Lascio giudicare ai lettori, se le cose camminino proprio così lisce nel mondo, come ce le figura questo gruppo, e se per toccar l’apice dell’industria, delle arti e delle lettere si salga sopra un albero senza tronchi e senza spine, amorevolmente ajutato dalle spalle de’ proprj confratelli.

I nostri lettori si ricorderanno al certo di que’ capponi che il buon Renzo portava al dottore Azzecca- Garbugli, e che, legati insieme pei piedi, malmenati e scossi dall’arrabbiato contadino, invece di ajutarsi e farsi puntello a vicenda per avere il minor male possibile da quelle scosse, si aizzavano e si beccavano tra loro con istizza. Quei capponi sono l’immagine perfetta dell’umana società. Per rappresentare gli uomini, che si affaticano intorno all’albero della vita, [p. 133 modifica]invece di quella scena riposata e tranquilla, sarebbe stato d’uopo d’una lotta universale, in cui i bimbi si contendessero la salita, e ciascuno si studiasse di tenersi sotto gli altri. La gara amorevole, il reciproco ajuto degli uomini nella grande arena della vita è uno splendido sogno, che si avvererà da qui a qualche migliaio d’anni.

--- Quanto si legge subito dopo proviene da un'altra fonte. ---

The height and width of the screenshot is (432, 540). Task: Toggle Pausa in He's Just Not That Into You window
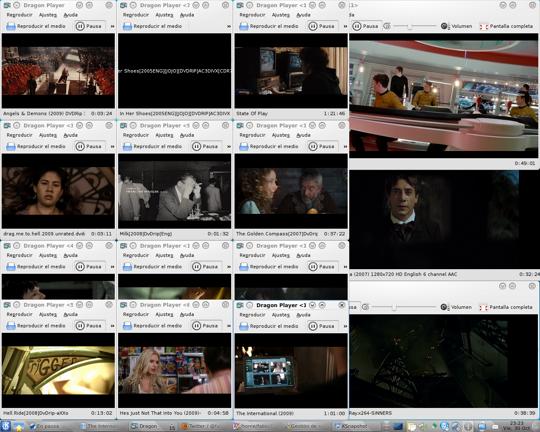(x=205, y=326)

Potrebb’essere però che il Manfredini avesse inteso di dare col suo gruppo una lezione di carità fraterna agli uomini, e avesse voluto mostrare come il concorso delle forze individuali appiani meglio gli ostacoli e abbrevii quel cammino che tutti devono percorrere. Il pensiero

così espresso sarebbe eminentemente morale, ed io volentieri ne voglio lodar lo scultore; solamente avrei pregato il Manfredini a far che qualcuno de’suoi bimbi toccasse la meta, perché senza di ciò la lezione è perduta.

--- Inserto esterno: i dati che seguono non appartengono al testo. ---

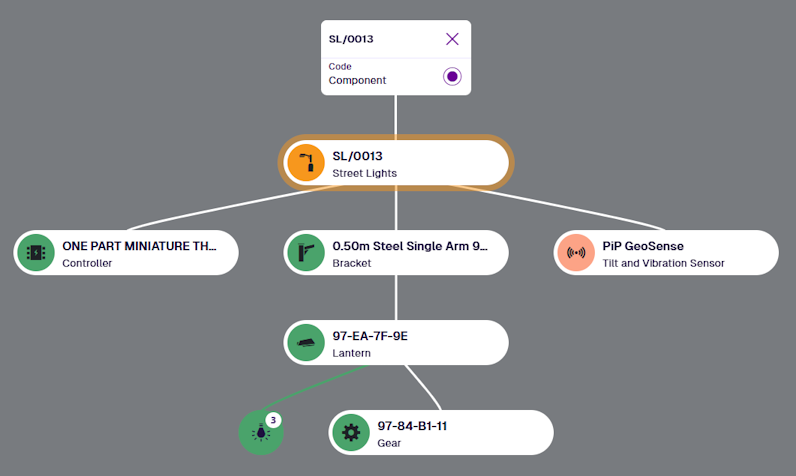Click the badge showing 3 items
The width and height of the screenshot is (796, 476).
tap(272, 419)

Quando il porgersi la mano non deve portare a cogliere i frutti desiderati, han ragione gli uomini di arrabattarsi e di porsi i piedi sul collo per arrivarvi.

Un’altra cosa, di cui non so darmi pace nel gruppo del Manfredini, è il vedere l’unica femmina da lui posta a piedi dell’albero cadere riversa al suolo in atto d’assordar l’aria colle sue strida, nel mentre che gli altri bimbi tirano innanzi nella loro gara senza badare né punto né poco a quella meschina. Se lo scultore non ha voluto fare un epigramma alla gentile metà del genere umano, non so perché abbia collocato la donna all’ultimo gradino della scala sociale, additandola alla compassione ed allo scherno dei riguardanti. Non c’è bisogno di dire, quanto predominio eserciti la donna nella direzione dell’umana attività. Se il Manfredini avesse fatto sviar li occhi di alcuni di quei bimbi dalla [p. 134 modifica]meta sospirata per tenerli occupati nel fascino della bellezza, non solo avrebbe servito a un sentimento di galanteria, ma avrebbe rappresentato eziandio una delle più grandi verità morali.

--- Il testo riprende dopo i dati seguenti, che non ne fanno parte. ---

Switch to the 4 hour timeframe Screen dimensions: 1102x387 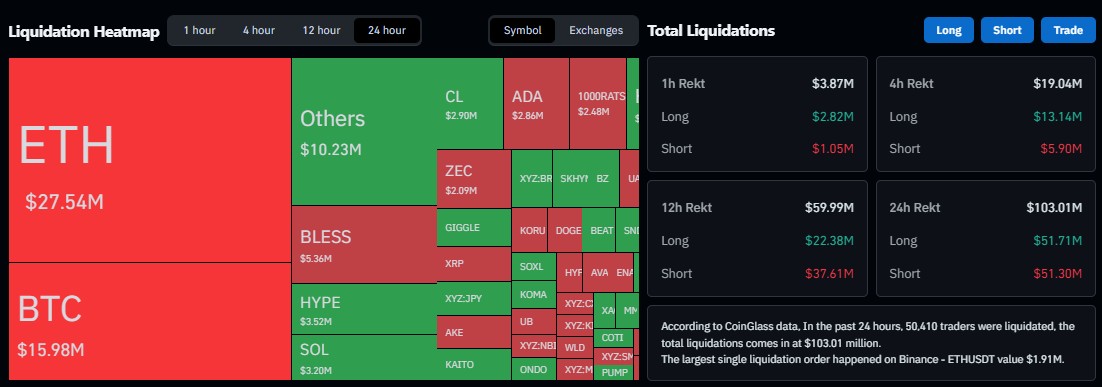259,30
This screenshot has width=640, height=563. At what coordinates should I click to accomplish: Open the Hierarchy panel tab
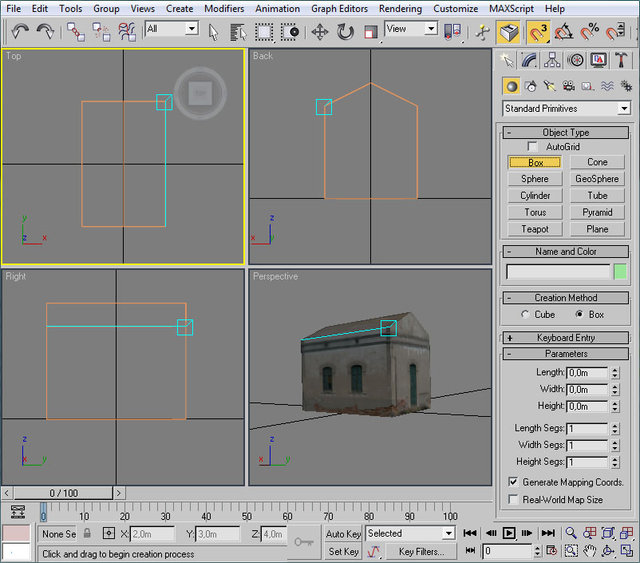coord(553,61)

Uomini che non si curano della bellezza e che s’accordano cortesemente fra loro per cogliere i frutti più desiderati della vita, non saprei trovarli in nessun umano consorzio, neppur in una società di quaccheri.

I lettori però non piglino la cosa tanto pel sottile, e non cerchino nel gruppo del Manfredini nessun albero della vita e nessun pensiero sociale. L’osservino tutt’al più come una cuccagna qualunque, intorno alla quale folleggiano e s’arrampicano alcuni vispi fanciulletti. Vi cerchino la purezza del disegno, il brio e la facilità degli atteggiamenti, la bellezza delle forme, la grazia dei volti, tutta insomma la più accurata esecuzione artistica. Di questi pregi abbonda il gruppo del Manfredini, e per essi ebbe assai favorevole il pubblico giudizio. Tant’e tanto la scultura umanitaria non fu per anco inventata, e chi ardisse di farlo, si buscherebbe per lo meno del matto. Il Manfredini adunque può esser lieto d’aver esposto un gruppo di bimbi, che non la cedono in paragone ai graziosi amorini dell’Albano: a coloro poi che volessero ad ogni costo cercare in quelli un’allegoria, potrebbe rispondere ch’egli ha inteso di scolpir dei bambini. Del resto, ciascuno è libero di cavarne quell’interpretazione che più gli piace. E chi volesse assolutamente veder gli uomini rappresentati in sembianza di bambini, lo faccia, ché alla fin fine non andrà molto discosto dal vero.